Amnesia: Rebirth originally released in October 2020. It’s recently received a major update which added Adventure Mode – an option to play through the game without monster encounters or darkness effects. How does Frictional Games’ third instalment in the Amnesia franchise feel without its shuddering ghouls?
Rebirth is a lonely experience. Although the desert and the dead alien world protagonist Tasi flits between are visually very distinct from each other, they are equal in desolation. At times they will be narrow and claustrophobic, darkness clinging to every corridor. Then they will be horrifyingly bright, wide and empty – you can look in any direction for miles without seeing anything remotely reassuring.
By stripping away the threat of death by monsters and darkness, Rebirth‘s horror becomes more contemplative. You’re given more time to feel the solitude that so often bears down on Tasi as she wanders the desert in search of her missing husband, filling the yawning gap in her memories in bits and pieces. Now, most of the other people you meet are dead or hostile in one way or another, elements of an inescapable, hopeless atmosphere.

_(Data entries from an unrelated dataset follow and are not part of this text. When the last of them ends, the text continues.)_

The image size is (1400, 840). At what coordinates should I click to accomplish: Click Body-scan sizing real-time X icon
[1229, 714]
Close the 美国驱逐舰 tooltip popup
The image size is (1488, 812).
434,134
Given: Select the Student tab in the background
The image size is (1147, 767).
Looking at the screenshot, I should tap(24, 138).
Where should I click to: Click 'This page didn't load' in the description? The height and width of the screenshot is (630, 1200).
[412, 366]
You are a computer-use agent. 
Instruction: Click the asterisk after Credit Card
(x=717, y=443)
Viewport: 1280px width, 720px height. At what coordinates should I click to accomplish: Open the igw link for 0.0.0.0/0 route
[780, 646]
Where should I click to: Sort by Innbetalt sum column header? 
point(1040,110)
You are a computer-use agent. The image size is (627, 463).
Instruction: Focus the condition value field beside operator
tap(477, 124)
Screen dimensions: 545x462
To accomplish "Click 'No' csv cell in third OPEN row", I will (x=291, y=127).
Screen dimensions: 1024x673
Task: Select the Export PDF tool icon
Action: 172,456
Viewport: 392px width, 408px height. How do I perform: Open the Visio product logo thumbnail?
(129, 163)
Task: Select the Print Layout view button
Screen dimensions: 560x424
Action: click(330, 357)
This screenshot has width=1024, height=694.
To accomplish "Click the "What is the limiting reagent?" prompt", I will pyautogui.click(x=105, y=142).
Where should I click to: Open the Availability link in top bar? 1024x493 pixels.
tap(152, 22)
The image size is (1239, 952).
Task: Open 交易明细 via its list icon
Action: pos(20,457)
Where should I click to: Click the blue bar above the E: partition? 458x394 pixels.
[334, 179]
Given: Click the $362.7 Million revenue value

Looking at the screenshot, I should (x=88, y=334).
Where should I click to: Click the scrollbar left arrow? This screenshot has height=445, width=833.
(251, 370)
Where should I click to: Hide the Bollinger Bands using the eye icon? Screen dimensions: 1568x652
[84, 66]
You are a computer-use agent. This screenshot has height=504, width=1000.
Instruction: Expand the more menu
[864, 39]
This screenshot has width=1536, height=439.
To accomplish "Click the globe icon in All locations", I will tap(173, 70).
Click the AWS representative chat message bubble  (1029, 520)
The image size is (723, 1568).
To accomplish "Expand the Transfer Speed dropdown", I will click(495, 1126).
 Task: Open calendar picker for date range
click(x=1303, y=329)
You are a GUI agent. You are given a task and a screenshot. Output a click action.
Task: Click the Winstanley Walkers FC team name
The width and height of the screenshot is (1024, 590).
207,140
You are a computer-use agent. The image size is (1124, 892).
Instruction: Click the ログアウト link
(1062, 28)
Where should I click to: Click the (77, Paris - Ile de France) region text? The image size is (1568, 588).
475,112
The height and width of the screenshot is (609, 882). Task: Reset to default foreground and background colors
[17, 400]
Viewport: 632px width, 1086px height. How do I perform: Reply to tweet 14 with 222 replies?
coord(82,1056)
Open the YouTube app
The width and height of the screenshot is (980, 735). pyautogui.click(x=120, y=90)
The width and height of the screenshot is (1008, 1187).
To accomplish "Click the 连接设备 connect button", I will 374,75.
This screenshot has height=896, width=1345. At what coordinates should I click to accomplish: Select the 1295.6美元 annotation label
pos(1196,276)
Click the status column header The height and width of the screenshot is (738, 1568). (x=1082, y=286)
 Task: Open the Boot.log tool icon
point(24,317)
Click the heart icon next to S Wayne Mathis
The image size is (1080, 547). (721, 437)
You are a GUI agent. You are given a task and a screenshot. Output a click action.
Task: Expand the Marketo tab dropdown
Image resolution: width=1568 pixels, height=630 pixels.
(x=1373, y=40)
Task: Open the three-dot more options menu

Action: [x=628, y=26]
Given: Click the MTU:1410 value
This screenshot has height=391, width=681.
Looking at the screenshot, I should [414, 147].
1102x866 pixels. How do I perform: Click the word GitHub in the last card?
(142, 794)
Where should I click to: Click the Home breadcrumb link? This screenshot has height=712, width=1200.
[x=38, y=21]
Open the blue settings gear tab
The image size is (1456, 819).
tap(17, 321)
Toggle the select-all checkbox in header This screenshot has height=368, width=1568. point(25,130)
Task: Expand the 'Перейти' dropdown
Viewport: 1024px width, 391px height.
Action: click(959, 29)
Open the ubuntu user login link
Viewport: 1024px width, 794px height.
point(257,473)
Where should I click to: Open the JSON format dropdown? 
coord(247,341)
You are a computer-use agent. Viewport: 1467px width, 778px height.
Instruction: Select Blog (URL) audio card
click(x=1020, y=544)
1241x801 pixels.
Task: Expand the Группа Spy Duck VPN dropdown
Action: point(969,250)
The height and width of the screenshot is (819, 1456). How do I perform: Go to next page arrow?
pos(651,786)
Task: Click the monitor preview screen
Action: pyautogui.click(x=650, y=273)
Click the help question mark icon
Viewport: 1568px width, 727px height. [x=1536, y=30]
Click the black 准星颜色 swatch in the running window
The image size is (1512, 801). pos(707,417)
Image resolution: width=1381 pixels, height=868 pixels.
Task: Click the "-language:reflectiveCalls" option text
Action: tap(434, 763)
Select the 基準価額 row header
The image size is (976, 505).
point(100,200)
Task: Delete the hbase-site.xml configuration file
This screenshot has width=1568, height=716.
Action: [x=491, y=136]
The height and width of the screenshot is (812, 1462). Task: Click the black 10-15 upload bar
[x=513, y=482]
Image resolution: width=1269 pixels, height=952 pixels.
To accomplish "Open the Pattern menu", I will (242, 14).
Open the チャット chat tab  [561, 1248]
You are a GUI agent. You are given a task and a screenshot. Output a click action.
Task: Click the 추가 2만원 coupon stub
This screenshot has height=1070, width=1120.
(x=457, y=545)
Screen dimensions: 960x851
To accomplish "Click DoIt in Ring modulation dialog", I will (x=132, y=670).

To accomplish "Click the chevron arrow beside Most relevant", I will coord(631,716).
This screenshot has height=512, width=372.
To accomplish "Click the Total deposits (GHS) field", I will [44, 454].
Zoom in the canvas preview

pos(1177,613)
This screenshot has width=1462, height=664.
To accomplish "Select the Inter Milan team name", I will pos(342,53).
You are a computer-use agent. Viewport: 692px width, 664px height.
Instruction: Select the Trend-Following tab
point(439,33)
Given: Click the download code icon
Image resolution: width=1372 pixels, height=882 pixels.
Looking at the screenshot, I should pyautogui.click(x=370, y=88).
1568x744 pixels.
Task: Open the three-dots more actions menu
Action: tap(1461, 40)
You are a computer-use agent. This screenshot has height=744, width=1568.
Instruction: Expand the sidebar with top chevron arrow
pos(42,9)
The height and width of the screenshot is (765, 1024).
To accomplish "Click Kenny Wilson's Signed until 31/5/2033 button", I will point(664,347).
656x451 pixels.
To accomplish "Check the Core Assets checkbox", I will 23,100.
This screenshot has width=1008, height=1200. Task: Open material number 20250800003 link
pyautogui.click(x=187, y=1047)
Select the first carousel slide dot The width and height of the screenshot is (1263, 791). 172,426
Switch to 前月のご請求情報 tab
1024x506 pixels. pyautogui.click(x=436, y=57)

For all the dead alien worlds and human madness, Amnesia: Rebirth is emotional horror above all else. The addition of Adventure Mode, in my opinion, makes that ring out a little clearer. The solitary atmosphere and storyline are far greater achievements than the gameplay itself, which all too often boils down to repeatedly dodging monsters as you figure out puzzles. Adventure Mode substitutes these chase scenes for more puzzles, and at times I felt like it was similar in tone to The Room (The puzzle game series, not Tommy Wiseau).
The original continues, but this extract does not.